The matter of teasing out "traits" and building them up into either adaptive or maladaptive categories is another fundamentally insoluble problem of trying to come up with science demonstrating natural selection. You might be able to sell people on what you claim but I'll bet you won't be able to sell anyone who thinks really, really hard about the problem who doesn't have a stake in pretending you've succeeded.
If you want, I can give you some of my more recent reasons for concluding natural selection is a mass delusion among the educated. Those tend to be rather complicated.

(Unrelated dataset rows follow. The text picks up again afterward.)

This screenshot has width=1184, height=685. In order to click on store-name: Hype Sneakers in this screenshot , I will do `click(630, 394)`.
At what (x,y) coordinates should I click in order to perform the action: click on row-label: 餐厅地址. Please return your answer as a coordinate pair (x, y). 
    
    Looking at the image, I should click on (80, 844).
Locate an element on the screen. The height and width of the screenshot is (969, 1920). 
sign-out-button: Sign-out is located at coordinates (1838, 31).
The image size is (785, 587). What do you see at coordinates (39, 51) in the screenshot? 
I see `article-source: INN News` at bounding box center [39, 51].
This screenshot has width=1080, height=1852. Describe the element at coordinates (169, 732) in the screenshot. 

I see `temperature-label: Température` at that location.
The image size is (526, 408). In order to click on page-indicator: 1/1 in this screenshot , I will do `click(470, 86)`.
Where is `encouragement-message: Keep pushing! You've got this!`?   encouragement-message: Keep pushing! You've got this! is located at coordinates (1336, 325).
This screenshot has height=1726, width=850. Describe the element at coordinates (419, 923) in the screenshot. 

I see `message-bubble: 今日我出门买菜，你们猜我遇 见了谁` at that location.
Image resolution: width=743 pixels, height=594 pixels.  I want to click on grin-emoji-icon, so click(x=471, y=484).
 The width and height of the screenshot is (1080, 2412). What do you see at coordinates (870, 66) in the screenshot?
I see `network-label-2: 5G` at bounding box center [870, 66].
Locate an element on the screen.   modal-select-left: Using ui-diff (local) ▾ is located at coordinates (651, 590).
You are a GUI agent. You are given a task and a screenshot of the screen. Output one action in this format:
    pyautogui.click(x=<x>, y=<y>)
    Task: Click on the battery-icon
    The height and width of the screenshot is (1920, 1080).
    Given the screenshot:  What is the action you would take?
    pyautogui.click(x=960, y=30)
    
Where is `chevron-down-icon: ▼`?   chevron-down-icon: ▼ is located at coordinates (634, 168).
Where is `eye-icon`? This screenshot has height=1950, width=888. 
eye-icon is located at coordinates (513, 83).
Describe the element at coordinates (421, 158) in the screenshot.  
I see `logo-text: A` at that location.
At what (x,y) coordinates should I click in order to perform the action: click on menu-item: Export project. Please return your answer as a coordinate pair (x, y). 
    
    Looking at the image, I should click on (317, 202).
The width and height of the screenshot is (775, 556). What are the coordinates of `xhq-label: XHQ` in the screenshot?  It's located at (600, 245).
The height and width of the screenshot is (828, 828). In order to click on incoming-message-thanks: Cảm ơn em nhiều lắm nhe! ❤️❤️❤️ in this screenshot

I have also pointed out why so many millions of college educated people today, especially those who are not of "Anglo-Saxons" or other related North-Western European ancestry (excluding the Irish) should seriously question Darwinism because, according to Darwin, they shouldn't have been born because they carry a permanent inferiority that makes us a danger to the future of the human species. Lots of those suckers are among the biggest promoters of the naive, ignorant Charles Darwin, one based in not reading what he really said. You don't give me a name so I can't tell but that you might not be on Darwin's hit list for those to be excluded from the future of humanity due to not only ethnic but, perhaps even more so, the economic status or your Victorian era ancestors or, most of all, the health status of those same ancestors. When you look at the list of those on Darwins hit list or that of his colleagues whose work he endorsed, placed there on the assumptions about natural selection in the human species, that number probably includes most of the people alive today. Including, I will bet, most of those who hold college degrees, including many of the biggest suckers for the Darwin industry post-war model. Any claim that evolutionary biologists and, even worse, those in the so-called social sciences and, worst of all, those who claim some kind of Darwinian character for their would-be philosophy have left ideas like that aside could only be made by someone who is profoundly ignorant of post-WWII eugenic proposals, made by some of the most eminent people in the field. For example, the famous Watson and Crick, Crick probably being a far more committed racist and eugenicist than his obnoxious American partner.
* Here's the quote from Marx which I left out of that piece the other day. As much as I disagree with Marx on most things, this is absolutely spot on.
I'm amused that Darwin, at whom I've been taking another look, should say that he also applies the ‘Malthusian’ theory to plants and animals, as though in Mr Malthus’s case the whole thing didn’t lie in its not being applied to plants and animals, but only — with its geometric progression — to humans as against plants and animals. It is remarkable how Darwin rediscovers, among the beasts and plants, the society of England with its division of labour, competition, opening up of new markets, ‘inventions’ and Malthusian ‘struggle for existence’. It is Hobbes’ bellum omnium contra omnes and is reminiscent of Hegel’s Phenomenology, in which civil society figures as an ‘intellectual animal kingdom’, whereas, in Darwin, the animal kingdom figures as civil society.